Marxist Theory's Contribution to Feminist Theory: "the personal is the political"

        Marxists and Marxist Feminists often say, "the personal is the political."  They mean that political ideologies are not abstract things one studies in a college political science class or reads about on Wikipedia; political ideologies are in our brains, lives, loves, and careers.  To help you understand the human cost of the "theory wars" for Marxist critics, browse this list of events from an oral history of Reed College's faculty and students' experience of the 1950s anti-communist campaign led by the House Unamerican Activites Committee (HUAC). ttp://comradesofthequest.org/excerpt_chapter18.html   This was the "historical situation" and the "material conditions" when I was growing up. 

        During the late 1950s and early '60s, in California, Massachusetts, and other state university systems, legislators successfully pressured boards of trustees to fire tenured professors associated with Marxist thinking.  Though membership in the American Communist Party was not illegal, even rumored association with members became a cause for dismissal, as did taking the Fifth Amendment against self-incriminating testimony before the Senate committee.  Some famous people were involved.  Film and Broadway director Elia Kazan "named names" of friends he said were communists and they were "blacklisted," unable to work for decades.  His former friend, playwright Arthur Miller (Death of a Salesman), refused to testify and was blacklisted for doing so.  Pete Segar, who recently died, was a folk musician who refused to testify against himself or his friends about "associations" with current or former members of the American Communist Party, and as a result he was unofficially banned from television during the folk music revival of the 1960s that led to the Newport Folk Festival, the rise of protest music and its link to the Civil Rights and Student Movements, etc. 

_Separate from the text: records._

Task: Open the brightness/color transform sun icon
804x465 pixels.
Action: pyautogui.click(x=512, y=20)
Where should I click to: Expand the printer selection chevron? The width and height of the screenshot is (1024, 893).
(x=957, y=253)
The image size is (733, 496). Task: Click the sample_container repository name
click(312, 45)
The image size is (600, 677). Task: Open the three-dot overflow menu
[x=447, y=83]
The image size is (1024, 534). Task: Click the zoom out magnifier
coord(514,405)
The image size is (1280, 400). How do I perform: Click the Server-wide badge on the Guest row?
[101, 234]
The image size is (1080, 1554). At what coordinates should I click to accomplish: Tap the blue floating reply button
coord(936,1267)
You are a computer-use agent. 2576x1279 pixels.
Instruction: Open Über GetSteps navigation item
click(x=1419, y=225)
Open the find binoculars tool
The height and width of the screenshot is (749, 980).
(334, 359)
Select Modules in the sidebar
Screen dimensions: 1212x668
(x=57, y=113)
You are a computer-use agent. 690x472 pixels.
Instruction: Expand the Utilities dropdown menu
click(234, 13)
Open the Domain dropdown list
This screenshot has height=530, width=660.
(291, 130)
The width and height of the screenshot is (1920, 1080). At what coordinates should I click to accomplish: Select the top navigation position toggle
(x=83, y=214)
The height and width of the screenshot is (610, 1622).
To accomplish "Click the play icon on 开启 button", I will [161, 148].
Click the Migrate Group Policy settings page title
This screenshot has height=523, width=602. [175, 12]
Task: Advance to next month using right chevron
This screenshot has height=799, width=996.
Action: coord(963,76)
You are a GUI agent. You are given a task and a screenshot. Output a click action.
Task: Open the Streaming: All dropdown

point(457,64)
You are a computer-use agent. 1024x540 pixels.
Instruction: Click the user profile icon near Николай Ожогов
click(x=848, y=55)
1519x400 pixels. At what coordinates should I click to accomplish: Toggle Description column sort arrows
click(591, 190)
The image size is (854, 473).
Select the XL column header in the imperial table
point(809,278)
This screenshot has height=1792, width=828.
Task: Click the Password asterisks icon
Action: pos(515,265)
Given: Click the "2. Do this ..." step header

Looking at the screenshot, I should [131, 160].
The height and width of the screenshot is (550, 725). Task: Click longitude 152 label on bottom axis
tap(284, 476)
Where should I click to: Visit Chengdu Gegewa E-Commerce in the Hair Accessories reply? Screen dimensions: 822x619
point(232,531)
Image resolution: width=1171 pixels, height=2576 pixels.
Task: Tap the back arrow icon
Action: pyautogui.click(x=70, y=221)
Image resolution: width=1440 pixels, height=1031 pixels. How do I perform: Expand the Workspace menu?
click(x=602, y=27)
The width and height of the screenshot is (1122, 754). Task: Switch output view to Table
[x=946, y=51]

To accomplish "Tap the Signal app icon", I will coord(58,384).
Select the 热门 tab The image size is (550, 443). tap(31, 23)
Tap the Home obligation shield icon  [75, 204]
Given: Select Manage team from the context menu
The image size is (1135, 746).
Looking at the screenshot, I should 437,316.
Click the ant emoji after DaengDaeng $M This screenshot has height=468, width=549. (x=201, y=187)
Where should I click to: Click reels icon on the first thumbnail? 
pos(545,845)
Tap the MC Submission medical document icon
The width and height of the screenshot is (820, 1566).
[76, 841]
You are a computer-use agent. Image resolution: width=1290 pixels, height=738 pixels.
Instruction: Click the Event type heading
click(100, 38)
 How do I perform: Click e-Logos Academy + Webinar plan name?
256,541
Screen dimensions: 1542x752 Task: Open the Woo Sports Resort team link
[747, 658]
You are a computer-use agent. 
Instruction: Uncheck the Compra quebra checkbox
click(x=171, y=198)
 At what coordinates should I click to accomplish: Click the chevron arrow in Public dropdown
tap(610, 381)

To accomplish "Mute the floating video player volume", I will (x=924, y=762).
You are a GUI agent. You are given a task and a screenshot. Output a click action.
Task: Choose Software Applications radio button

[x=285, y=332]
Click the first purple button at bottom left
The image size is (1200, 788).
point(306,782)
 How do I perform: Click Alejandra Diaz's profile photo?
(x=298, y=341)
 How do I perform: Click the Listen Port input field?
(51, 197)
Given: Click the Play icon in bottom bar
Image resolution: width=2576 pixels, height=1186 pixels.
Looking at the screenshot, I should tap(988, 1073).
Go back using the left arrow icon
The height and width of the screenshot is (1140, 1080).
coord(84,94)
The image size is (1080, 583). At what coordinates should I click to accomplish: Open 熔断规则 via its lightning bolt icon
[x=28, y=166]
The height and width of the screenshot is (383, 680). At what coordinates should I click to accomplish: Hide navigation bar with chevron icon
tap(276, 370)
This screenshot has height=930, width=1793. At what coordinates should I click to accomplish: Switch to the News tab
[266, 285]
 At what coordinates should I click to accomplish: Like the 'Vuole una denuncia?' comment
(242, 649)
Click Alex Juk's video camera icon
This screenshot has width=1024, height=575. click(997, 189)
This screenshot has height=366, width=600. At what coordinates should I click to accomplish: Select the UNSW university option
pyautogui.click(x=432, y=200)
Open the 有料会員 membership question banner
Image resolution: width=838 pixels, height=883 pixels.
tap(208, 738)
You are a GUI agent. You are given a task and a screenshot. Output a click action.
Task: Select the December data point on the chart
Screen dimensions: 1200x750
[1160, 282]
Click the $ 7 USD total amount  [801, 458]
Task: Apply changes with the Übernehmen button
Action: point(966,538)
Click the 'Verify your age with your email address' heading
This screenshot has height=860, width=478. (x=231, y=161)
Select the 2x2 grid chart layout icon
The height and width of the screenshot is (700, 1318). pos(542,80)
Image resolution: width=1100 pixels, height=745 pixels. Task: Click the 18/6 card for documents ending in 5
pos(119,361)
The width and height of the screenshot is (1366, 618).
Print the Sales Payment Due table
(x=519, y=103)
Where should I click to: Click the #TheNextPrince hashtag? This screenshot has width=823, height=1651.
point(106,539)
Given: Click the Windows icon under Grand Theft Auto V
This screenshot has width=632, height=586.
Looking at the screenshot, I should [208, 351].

        That's where these events hit me personally.  When I participated in the "Spring" movement that shut down Lehigh by strike after the Cambodia bombing and the Kent State Massacre in April 1970, even professors who supported us were afraid to be seen with us.  The ones who would have stood by us had been fired, had not been given tenure, or had left on their own.  Famous medievalists like Margaret Schlauch, with family in then-Communist Poland, fled the country for fear of "guilt by association."  Overt resistance was fatal.  Charles Muscatine, an important Chaucer scholar, and 30 other tenured professors, were fired by the University of California for refusal to sign a "loyalty oath," a decision later ruled unconstitutional by the state supreme court.  Other medievalists whose work I have learned much from, like Shiela Delanay (now at Simon Fraser in Vancouver), saw their careers stagnate as they were fired and had to restart at the bottom of the tenure ladder.  Even today, saying one is a "Marxist" or "neo-Marxist" critic is often avoided.  Instead, scholars will say they are socio-historical economists, or that they practice "New Historicism" (see later in the syllabus), often a code for practicing culturally taboo critical methods.  So much for "academic freedom."  I'm nearing retirement so I can take some belated risks in a theory course that studies the period.  As an untenured assistant professor, I never would have typed these words.